Because you’re a danger to my equilibrium. Because you bring out the worst in me and I’ve worked far too hard to become the person I want to be. Because seeing you brings up memories of our baby and I can’t handle any more right now. But she wouldn’t risk letting him inside her head by telling him any of that.

She rubbed the heel of her hand over her eyes, trying to erase the memories he’d already evoked. “Because there’s no reason to meet.”

“We need to set some ground rules so we’re on the same page during this situation. Meet me once and I’ll leave you alone.”

She sighed. There was a logic to that. She had a few ground rules of her own, starting with no unannounced visits to her office. Make that no visits to her office at all. Her bid to make partner of the firm needed no surprises, no new connections between her and JT Hartley.
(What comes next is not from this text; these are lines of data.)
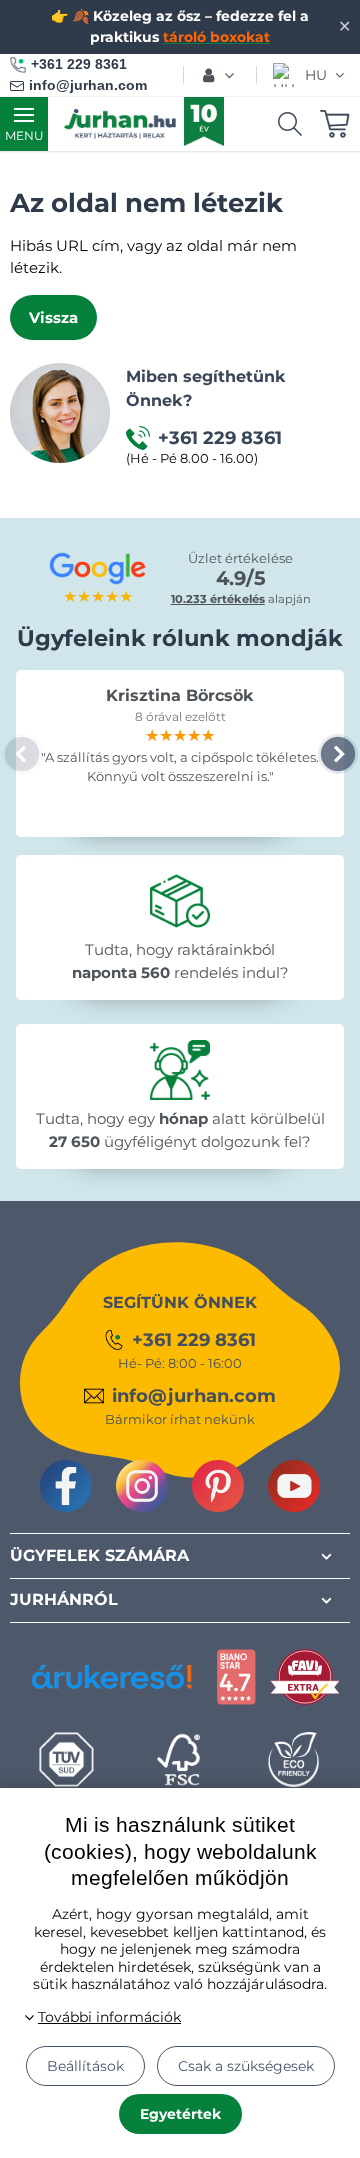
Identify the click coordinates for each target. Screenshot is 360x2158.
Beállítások (85, 2066)
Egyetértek (180, 2114)
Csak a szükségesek (246, 2066)
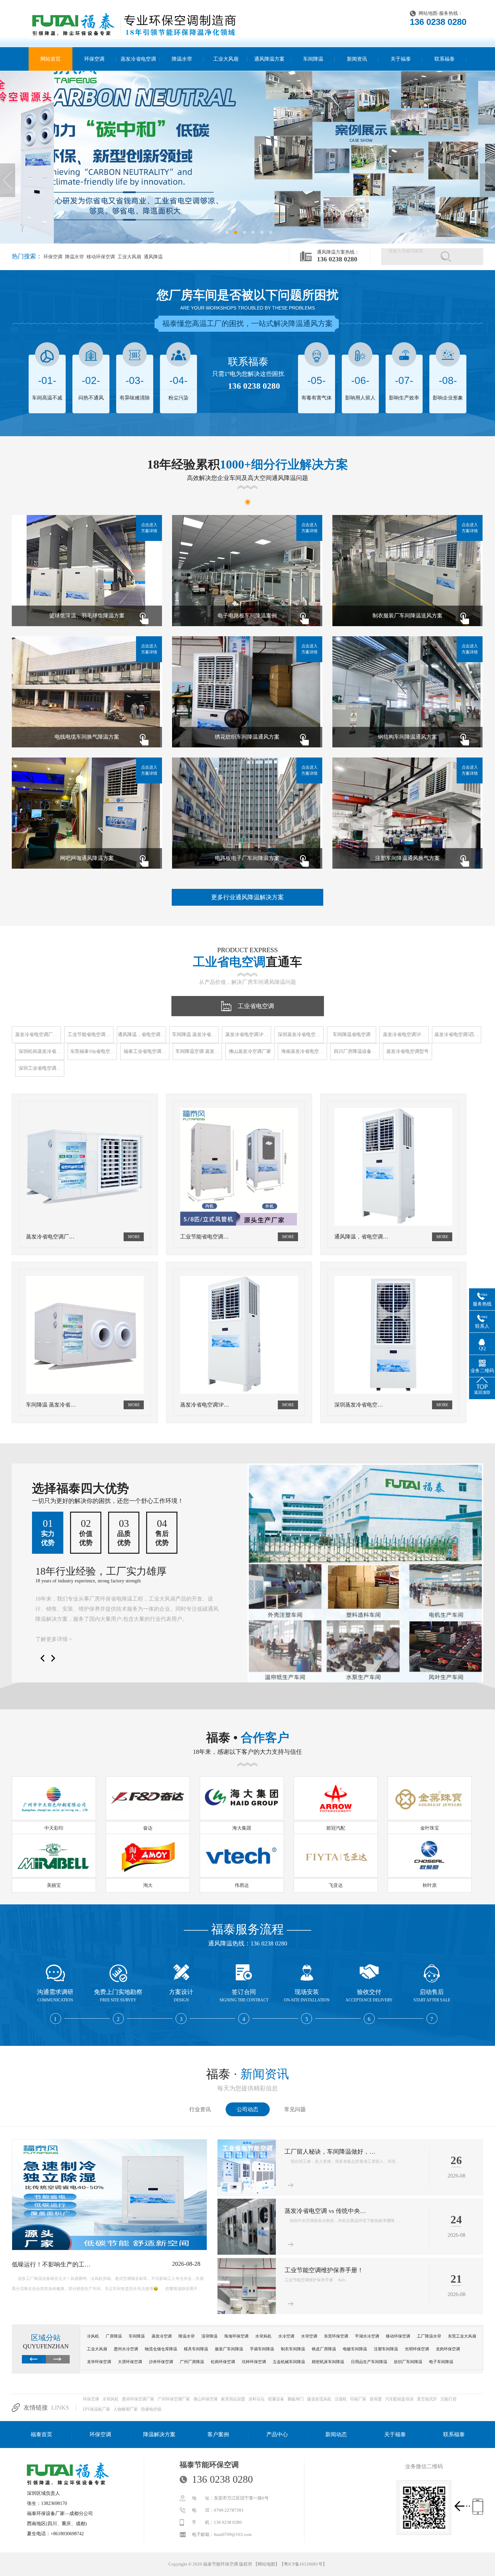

Still, was it worth the risk of seeing him alone? Would Ted Howard understand that one more contact might be in the best interests of keeping her distance? She let out a breath. “JT …”

“Just once, princess,” he said, voice as smooth as warm caramel.

Her heart clenched tight as a fist. When she’d been sixteen, she’d loved the way he’d called her princess—reverentially, tenderly. Now she was a grown woman and he was a virtual stranger, his saying it that way—and making everything inside her melt a little—was too much, too intimate. Another entry for the list of ground rules.

Maybe they did need to meet just once….

Dislodging Winston from her lap, she shoved the shoe box to the back of the cupboard, then leaned back against the wall. “Where?”

“Your office or mine. Your choice.”

Low key would be best while she decided what she’d tell Ted Howard about this. If JT came back to her office, word would spread around the firm that she’d again met with the claimant to the estate she was responsible for without the will’s beneficiaries’ permission. The same possibility was there if she went to his office because it was in a prominent building downtown—a place she’d always avoided. She silently groaned. Only one option presented itself to keep this private.

“My apartment in half an hour.” She gave him the address, knowing she’d regret it later. Hell, she regretted it now.

“I’ll be there.”

“This is a onetime deal, JT,” she said, then disconnected and thumped her head back on the wall behind her.

She’d agreed to let the devil into her home.